In the animal economy there are analogies with outward nature. Thus respiration is a kind of combustion. Life itself is a kind of fire which goes out when it has no fuel to feed upon. The foliage of a tree has functions like those of the lungs of an animal. Darwin has noted the sleep of plants and their diurnal motions. Dr. Holmes had a bold fancy that trees are animals, with their tails in the air and their heads in the ground; but there is nothing in the trunk and branches of a tree analogous to a tail, though there is a sort of rudimentary intelligence in the root, as Darwin has shown. We use the tree as a symbol of the branching of a family; hence the family tree. But the analogy is not a true one. The branches of a family multiply and diverge when traced backward the same as forward. You had two parents, they had four, these four had eight, and so on. If the human race sprang from one pair, then are its branchings more a kind of network, an endless multiplication of meshes. All the past appears to centre in you, and all the future to spring from you. We get the family tree only by cutting out a fragment of this network.

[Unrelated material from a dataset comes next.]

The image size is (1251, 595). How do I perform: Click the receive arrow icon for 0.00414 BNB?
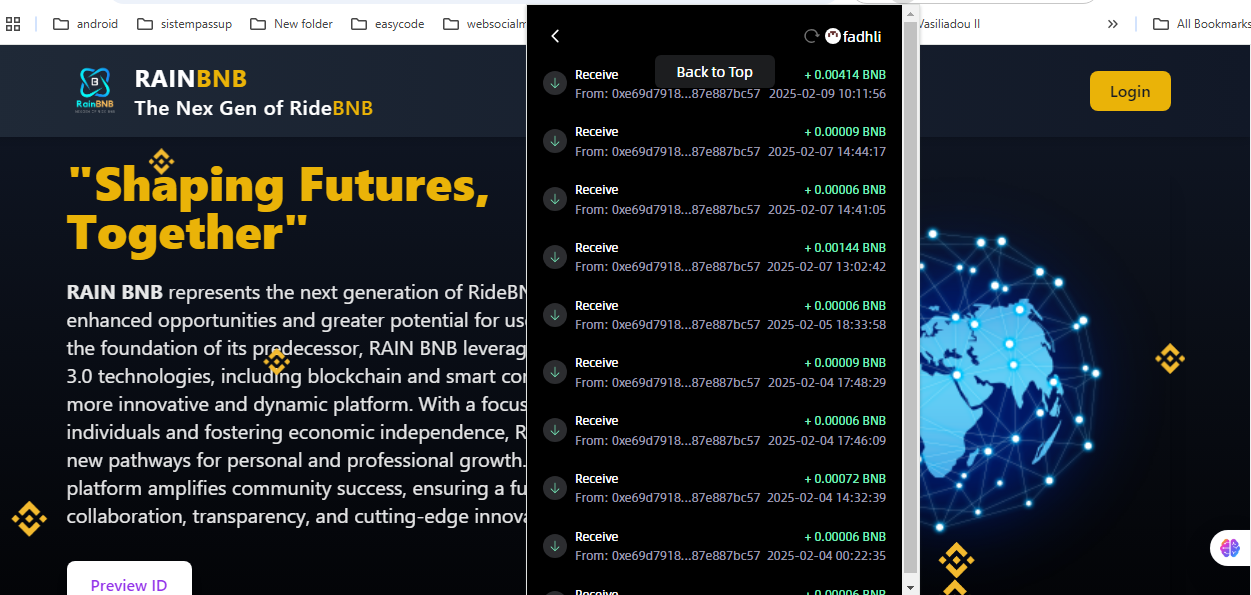tap(554, 83)
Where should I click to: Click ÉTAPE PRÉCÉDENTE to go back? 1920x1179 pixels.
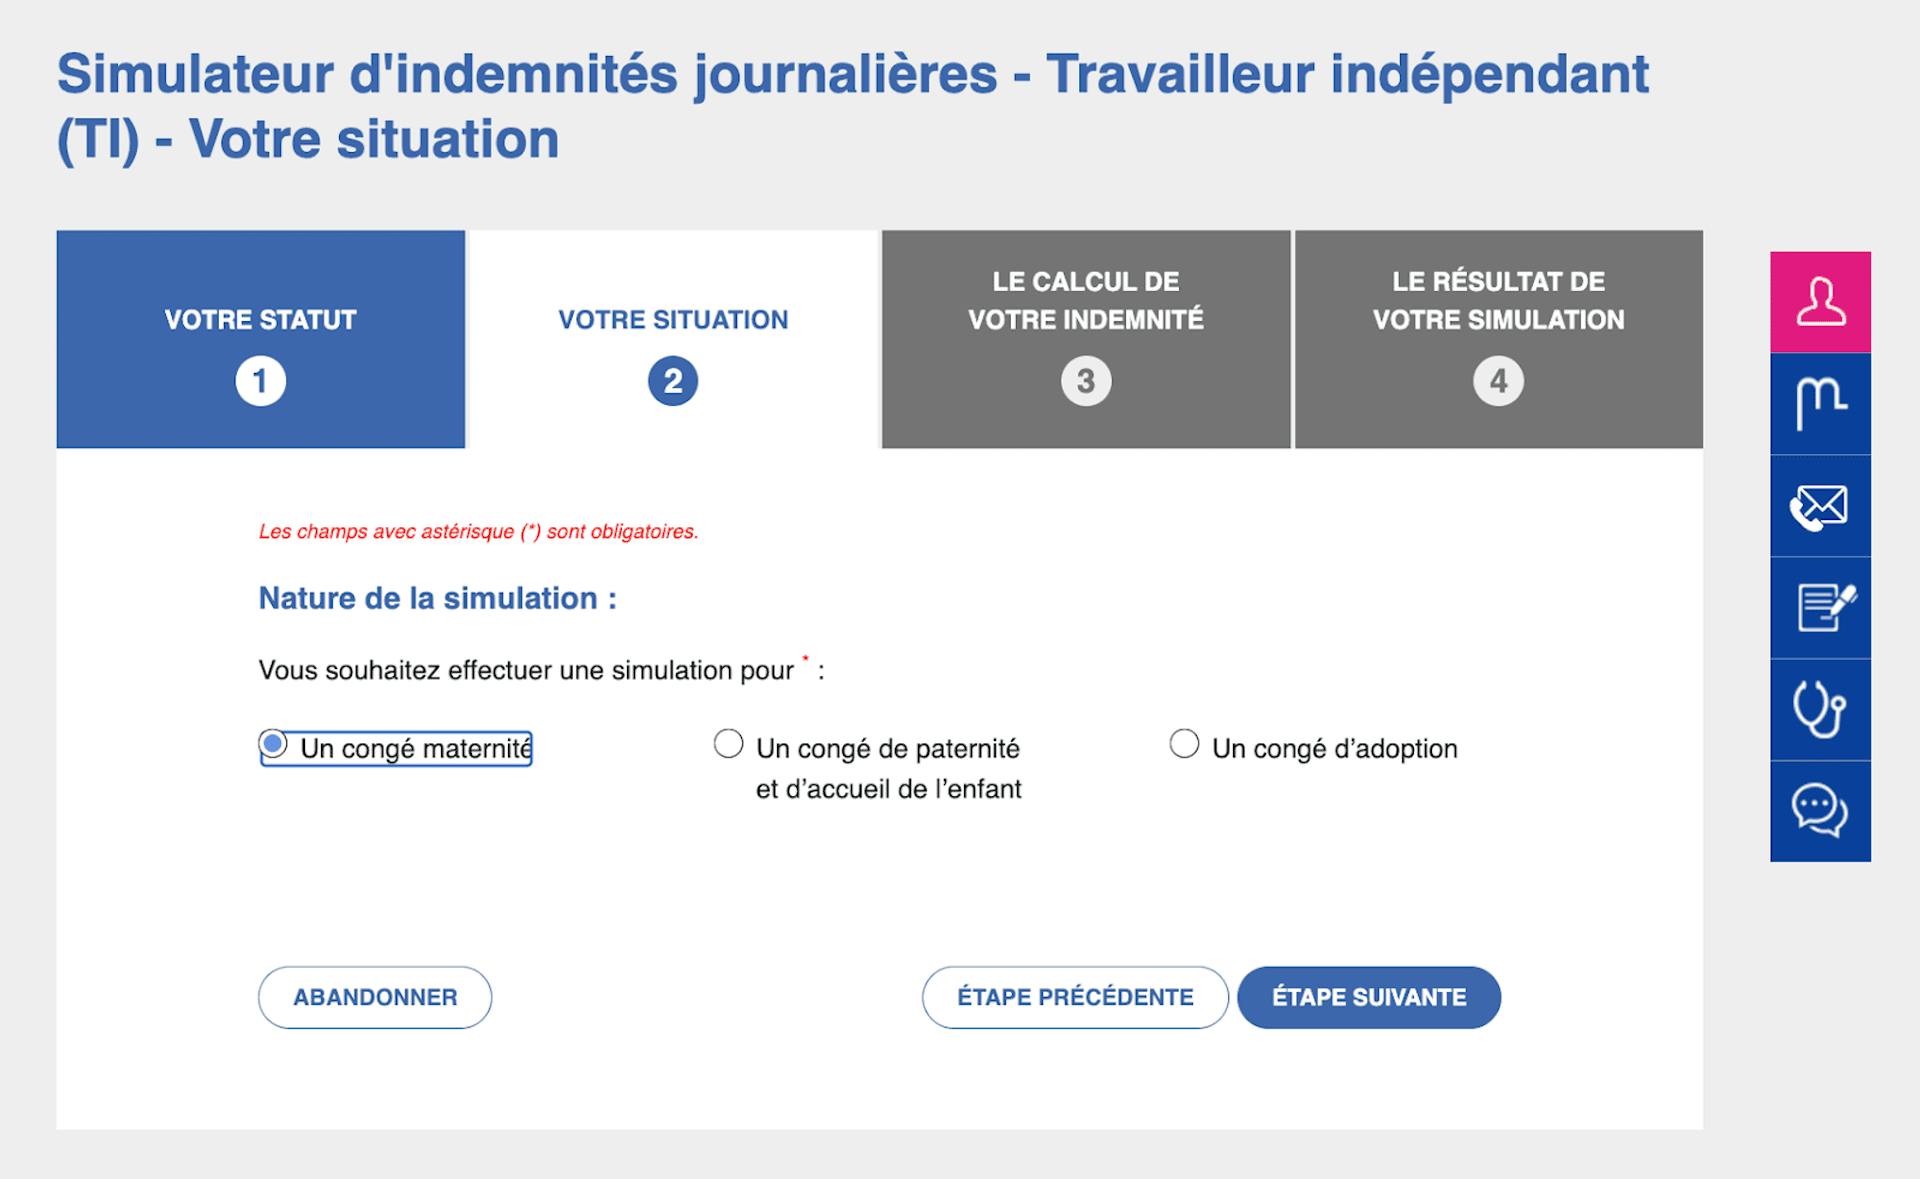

There is little doubt that certain natural laws pervade alike both mind and matter. The law of evolution is universally operative, and is the key to development in the moral and intellectual world no less than in the physical. We are probably, in all our thoughts and purposes, much more under the dominion of universal natural laws than we suspect. The will reaches but a little way. I have no doubt that the race of man bears a definite relation to the life of the globe,—that is, to its age, its store of vitality; that it will culminate as the vital power of the earth culminates, and decline as it declines. Like man, the earth has had its youth,—its nebulous, fiery, molten youth; then its turbulent, luxuriant, copious, riotous middle period; then its placid, temperate, ripe later age, when the higher forms emerge upon the scene. The analogy is deep and radical. The vital energy of the globe was once much more rampant and overflowing than it is now; the time will come when the pulse of the planet will be much feebler than it is now. Youth and age, growth and decay, are universal conditions. The heavens themselves shall wax old as doth a garment. Life and death are universal conditions, and to fancy a place where death is not is to fancy one’s self entirely outside of this universe and of all possible universes.

Men in communities and assemblages are under laws that do not reach or affect the single individual, just as vast bodies of water respond to attractions and planetary perturbations that do not affect the lesser bodies. Men kindle one another as do firebrands, and beget a collective heat and an enthusiasm that tyrannize over the individual purposes and wills. We say things are in the air, that a spirit is abroad; that is, that influences are at work above the wills and below the consciousness of the people. There are changes or movements in the world and in the communities that seem strictly analogous to drifting; it is as when a ship is carried out of its course by unsuspected currents, or as when arctic explorers, with their faces set northward, are unconsciously carried in the opposite direction by the ice floe beneath them. The spirit of the age, or the time-spirit, is always at work, and takes us with it, whether we know it or not. For instance, the whole religious world is now drifting away from the old theology, and drifting faster than we suspect. Certain zealots have their faces very strongly set against it, but, like Commodore Parry on the ice floe, they are going south faster than their efforts are carrying them north. Indeed, the whole sentiment of the race is moving into a more genial and temperate theological climate, away from purgatorial fires rather than toward them.

The political sentiment of a country also drifts. That of our own may be said to have been drifting for some time now in the direction of freer commercial intercourse with other nations.